The Unknown Known
A New Years Resolution for me. Leaders are welcome to borrow.
Geoffrey Wheatcroft’s thinking (http://www.nytimes.com/2012/01/01/opinion/sunday/unknown-knowns-avoiding-the-truth.html?scp=1&sq=unknown%20known&st=cse) has got me recalling some of the probably countless times in my career when I have failed or refused to know the known. There was the time when I knew a television news team I managed didn’t have the chemistry to draw successful ratings; the time when I knew there was something fishy about a marketing campaign for which I was ultimately responsible; when a corporate policy was poorly conceived and when a client with whom I spent serious consulting time wasn’t ever going to “get it”.
I had decided to unknow the known.
I managed by hope.
We are, I think, compelled to default to avoiding or dismissing the known when the energy required for (sometimes risky) response seems unavailable to us.

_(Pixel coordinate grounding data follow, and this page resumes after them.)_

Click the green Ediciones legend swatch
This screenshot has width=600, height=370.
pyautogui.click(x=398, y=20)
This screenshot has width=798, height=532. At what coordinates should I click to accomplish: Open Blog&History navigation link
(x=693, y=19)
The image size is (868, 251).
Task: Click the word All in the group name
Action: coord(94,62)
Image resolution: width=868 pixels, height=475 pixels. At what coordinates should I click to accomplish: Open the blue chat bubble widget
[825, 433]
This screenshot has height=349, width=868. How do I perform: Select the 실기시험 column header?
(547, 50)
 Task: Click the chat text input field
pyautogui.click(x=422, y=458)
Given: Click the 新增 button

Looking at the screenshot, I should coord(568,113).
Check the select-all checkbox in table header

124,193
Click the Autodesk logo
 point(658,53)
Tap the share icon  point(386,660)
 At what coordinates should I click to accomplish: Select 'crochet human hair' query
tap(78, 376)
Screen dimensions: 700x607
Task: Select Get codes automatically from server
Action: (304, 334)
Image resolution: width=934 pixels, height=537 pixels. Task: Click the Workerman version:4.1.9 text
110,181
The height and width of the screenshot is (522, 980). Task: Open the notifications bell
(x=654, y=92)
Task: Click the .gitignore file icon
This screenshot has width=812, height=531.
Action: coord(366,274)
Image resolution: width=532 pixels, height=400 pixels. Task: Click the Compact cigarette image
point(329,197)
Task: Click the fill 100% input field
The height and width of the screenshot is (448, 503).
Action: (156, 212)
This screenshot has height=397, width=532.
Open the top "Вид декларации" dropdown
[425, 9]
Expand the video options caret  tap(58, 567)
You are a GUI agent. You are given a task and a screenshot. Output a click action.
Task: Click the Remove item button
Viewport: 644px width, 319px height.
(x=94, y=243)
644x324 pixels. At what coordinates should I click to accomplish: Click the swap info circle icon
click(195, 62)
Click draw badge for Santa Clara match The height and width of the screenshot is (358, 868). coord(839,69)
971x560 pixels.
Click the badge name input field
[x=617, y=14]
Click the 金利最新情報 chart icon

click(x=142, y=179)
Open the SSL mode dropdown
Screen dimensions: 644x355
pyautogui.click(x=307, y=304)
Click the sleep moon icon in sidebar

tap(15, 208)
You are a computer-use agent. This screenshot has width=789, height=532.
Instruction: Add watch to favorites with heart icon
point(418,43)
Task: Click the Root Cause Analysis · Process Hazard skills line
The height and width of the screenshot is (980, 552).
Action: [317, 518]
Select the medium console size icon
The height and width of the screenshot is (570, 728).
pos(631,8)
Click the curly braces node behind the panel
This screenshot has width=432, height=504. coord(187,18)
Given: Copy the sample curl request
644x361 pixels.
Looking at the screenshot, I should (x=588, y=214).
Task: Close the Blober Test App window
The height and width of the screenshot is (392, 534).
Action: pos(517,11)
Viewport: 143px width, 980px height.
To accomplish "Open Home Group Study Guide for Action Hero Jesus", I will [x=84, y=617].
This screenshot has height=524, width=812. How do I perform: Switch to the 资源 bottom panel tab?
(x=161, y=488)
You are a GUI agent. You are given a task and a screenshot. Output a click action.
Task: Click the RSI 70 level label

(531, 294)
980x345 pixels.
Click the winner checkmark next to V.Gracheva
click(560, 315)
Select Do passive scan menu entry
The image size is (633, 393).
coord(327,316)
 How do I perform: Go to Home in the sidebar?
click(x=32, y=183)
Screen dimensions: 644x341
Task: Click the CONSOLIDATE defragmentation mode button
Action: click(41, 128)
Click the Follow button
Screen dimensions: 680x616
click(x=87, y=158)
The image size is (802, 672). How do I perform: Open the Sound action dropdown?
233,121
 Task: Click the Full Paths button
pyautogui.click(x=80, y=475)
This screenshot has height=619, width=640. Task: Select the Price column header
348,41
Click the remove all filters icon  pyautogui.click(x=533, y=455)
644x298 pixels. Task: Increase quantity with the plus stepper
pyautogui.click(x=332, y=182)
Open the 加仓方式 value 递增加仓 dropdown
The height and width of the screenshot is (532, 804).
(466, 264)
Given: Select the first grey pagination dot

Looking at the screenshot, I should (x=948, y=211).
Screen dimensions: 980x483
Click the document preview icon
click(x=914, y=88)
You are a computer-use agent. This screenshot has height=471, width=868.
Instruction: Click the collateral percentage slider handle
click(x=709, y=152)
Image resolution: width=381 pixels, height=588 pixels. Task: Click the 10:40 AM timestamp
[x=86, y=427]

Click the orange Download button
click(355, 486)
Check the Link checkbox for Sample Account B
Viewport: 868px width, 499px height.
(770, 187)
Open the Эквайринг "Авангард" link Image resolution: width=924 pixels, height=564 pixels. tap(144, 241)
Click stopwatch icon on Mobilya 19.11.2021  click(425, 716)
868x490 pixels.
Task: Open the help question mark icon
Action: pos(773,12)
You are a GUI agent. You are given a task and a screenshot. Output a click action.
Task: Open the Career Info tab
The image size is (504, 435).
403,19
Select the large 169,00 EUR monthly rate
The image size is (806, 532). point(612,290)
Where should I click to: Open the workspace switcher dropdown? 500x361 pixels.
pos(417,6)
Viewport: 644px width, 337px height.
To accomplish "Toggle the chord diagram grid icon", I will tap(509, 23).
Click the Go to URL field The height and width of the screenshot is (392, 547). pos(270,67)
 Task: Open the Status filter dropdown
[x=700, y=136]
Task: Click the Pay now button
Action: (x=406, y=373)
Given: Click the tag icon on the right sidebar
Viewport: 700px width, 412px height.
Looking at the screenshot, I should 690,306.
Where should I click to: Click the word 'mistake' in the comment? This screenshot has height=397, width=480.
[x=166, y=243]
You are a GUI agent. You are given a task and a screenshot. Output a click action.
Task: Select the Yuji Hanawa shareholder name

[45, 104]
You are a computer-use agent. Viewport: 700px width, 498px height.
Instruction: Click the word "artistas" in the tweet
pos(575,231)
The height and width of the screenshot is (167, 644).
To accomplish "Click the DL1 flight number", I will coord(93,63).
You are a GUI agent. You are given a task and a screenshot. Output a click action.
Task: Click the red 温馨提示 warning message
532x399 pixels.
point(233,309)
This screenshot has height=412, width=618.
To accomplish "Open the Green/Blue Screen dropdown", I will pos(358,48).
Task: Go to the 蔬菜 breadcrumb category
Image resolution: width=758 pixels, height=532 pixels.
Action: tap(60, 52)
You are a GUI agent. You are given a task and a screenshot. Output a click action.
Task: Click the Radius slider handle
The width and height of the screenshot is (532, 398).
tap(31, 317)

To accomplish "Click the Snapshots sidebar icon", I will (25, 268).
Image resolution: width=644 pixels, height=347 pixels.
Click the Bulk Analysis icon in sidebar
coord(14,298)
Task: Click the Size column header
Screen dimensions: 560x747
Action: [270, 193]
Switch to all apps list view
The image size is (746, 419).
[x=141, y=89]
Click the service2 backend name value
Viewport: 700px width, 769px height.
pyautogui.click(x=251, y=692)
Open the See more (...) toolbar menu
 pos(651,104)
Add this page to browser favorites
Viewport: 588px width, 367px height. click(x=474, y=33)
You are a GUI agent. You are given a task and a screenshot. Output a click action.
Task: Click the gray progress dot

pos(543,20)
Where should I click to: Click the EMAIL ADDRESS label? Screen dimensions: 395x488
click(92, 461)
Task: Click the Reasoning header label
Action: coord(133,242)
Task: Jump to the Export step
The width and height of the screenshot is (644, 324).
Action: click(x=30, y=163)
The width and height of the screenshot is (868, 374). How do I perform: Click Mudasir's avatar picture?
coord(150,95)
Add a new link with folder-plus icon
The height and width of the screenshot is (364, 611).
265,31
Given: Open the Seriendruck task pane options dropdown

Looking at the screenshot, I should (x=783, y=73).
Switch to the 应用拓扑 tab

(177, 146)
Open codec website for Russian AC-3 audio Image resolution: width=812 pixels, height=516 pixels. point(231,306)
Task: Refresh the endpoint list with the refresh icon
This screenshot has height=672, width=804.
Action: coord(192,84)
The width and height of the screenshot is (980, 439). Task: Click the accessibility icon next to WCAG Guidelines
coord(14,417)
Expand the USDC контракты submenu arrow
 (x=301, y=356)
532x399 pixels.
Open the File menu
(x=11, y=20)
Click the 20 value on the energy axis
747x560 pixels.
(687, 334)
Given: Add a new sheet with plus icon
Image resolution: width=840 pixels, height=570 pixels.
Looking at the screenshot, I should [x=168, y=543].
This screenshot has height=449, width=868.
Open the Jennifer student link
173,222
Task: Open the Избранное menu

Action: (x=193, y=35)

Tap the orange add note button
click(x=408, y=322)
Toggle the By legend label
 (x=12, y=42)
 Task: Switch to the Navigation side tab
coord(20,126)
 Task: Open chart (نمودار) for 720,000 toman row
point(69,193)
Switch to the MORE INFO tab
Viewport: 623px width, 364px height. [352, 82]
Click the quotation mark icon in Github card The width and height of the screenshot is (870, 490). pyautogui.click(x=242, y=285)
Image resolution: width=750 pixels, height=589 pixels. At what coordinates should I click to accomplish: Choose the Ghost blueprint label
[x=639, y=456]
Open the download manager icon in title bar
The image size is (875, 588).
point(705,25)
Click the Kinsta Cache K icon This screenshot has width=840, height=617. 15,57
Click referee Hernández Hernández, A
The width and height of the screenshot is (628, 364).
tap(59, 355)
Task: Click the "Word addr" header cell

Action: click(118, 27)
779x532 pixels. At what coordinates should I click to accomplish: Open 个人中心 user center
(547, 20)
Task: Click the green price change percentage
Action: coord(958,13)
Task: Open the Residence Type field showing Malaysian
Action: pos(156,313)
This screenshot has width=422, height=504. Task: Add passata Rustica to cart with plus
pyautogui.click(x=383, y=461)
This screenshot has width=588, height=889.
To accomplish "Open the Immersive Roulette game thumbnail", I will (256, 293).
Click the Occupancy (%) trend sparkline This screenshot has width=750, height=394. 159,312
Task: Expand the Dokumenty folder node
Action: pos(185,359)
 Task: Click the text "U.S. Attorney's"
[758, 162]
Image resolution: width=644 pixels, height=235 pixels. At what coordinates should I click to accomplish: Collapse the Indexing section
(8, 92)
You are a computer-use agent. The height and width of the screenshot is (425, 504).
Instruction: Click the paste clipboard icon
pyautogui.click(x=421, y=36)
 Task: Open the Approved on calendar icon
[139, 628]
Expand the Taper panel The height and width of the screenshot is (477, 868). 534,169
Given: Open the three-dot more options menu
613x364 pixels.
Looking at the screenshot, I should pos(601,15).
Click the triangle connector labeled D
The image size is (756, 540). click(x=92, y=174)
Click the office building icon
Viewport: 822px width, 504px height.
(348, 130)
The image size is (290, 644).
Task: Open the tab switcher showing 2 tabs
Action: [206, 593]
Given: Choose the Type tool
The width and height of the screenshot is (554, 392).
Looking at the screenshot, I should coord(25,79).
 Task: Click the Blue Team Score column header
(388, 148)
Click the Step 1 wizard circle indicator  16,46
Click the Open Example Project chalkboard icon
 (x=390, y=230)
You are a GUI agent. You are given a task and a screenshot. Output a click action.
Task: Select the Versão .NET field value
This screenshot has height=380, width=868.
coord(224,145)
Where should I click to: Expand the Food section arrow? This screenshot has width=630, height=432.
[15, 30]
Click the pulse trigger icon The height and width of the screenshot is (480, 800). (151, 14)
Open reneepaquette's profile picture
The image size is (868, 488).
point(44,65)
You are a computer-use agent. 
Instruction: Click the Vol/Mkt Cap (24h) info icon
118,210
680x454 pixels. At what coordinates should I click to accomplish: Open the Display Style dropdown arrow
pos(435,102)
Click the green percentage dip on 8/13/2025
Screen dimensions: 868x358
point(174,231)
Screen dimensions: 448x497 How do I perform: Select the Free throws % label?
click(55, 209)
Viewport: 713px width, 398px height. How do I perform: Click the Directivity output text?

This is the most charitable reason I can think of. There are, I fear, less chartible and even sinister reasons for this phenomenon (politics anyone?), but lets think about business leadership here and chalk up avoiding-the-known to anxiety and energy depletion.
Our Energy Management Model implies and invites truth seeking within self.
Let our New Year be a (re)beginning of knowing the known and acting with courage.